While this 1962 work is representative of bare and poetic introspection, Ferrari used his repetitive text motif to depict a variety of emotional experiences. A 1991 untitled work from the Errores series is filled with the layered peaks and troughs of the oscillating sine wave. En masse, this repeated shape lends the work a harmonious and buzzing energy. In a 1990 work, Ferrari draws his lines with a different, signature-like style, giving swooping embellishments to the beginnings and ends of his pseudo-words. These forms are also layered, this time with the density of thick foliage. Ferrari also incorporates touches of soft pastel color into the work, evoking a weathered, historical text. Sometimes, works’ lines are much straighter, running from the left to the right of the page as if following the outline of a group of mountains. In others still, lines broaden and pool in inky black forms or drips. Two sculptures from the mid-2000s transform Ferrari’s exploration of line into three dimensions. Hung from the ceiling, both are made from stainless steel wire—twisted upon itself into organic webs. The sculptures are ethereal, skeletal variations of Ferrari’s thematic line, and represent the artist’s unending exploration of this simple and malleable form over many decades.

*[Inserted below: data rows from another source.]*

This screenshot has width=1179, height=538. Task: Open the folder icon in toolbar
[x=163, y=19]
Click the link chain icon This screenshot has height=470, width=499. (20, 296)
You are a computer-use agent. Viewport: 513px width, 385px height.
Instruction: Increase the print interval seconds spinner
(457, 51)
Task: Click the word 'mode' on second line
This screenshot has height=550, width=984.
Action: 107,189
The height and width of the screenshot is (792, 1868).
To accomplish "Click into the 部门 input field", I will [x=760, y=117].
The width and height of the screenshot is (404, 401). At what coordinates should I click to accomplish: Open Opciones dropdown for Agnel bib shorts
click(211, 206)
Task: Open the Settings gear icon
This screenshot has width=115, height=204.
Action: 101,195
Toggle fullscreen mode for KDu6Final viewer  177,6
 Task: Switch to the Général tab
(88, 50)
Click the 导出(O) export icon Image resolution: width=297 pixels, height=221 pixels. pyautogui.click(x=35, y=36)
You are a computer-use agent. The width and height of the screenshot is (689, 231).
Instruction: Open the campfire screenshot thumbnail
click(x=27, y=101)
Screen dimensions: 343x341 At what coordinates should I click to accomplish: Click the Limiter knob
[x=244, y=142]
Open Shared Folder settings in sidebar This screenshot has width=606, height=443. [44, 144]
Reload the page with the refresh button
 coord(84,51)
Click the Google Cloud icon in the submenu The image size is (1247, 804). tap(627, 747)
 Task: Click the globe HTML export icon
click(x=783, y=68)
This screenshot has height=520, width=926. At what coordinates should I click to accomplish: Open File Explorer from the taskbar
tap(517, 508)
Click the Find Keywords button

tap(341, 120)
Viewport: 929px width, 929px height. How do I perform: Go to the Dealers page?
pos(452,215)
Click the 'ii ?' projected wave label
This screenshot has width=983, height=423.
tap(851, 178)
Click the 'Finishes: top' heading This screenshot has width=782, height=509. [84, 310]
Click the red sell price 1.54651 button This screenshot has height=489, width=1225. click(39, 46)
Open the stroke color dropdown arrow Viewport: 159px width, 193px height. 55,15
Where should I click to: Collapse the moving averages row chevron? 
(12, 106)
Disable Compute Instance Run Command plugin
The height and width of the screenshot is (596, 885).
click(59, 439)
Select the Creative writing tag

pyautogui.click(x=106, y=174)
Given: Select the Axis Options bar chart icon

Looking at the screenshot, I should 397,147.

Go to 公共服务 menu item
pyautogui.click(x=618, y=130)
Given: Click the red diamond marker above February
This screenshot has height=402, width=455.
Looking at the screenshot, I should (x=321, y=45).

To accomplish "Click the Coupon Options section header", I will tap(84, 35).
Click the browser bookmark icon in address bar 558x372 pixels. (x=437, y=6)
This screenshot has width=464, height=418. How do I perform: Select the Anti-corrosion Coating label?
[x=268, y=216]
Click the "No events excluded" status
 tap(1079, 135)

Although not obviously indicated by his text-based works, another aspect of Ferrari’s legacy is related to his political outspokenness. The mid-twentieth century yielded tumultuous and often violent events in Ferrari’s homeland of Argentina. The artist experienced the 1976 coup d’état and militarization of the state, resulting in the flight of his family to Brazil and even the disappearance of his son. With this knowledge, viewers can read the frustration of these experiences into many of Ferrari’s line works. Yet, another genre of the artist’s practice expresses his views more blatantly. Combining historical, religious iconography with images of war, Ferrari’s vibrant collages and assemblages from the 1980s and beyond bluntly express his criticism of Catholic Church and its support of the Argentine dictatorship. The collage works depict scenes of golden Renaissance angels flying alongside fighter planes or missiles launched behind the Last Supper. Ferrari’s sculptural assemblages are also particularly visceral. In Infierno, a round grater is attached to the back of a Virgin Mary sculpture. The metal grater is mostly hidden by the figure, and thus covertly threatens to draw blood from anyone attempting to pick up the icon. Although these works by Ferrari don’t have much to do with the act of the writing, they do reference the historical text of the Bible—while acridly criticizing the duplicity of the modern power structure built up around it.
While the transition between León Ferrari’s line drawings and collages in To Write is abrupt, the juxtaposition of these two expressive modes is not without meaning. Both genres of Ferrari’s work pursue revelation: one through the depiction of mental processes and the other by stating the link between religion and violence in modern Argentina. Like two sides of the same coin, one form pursues discovery, while the other boldly announces reality—a combination of vulnerability and conviction that is both visually beautiful and intellectually admirable.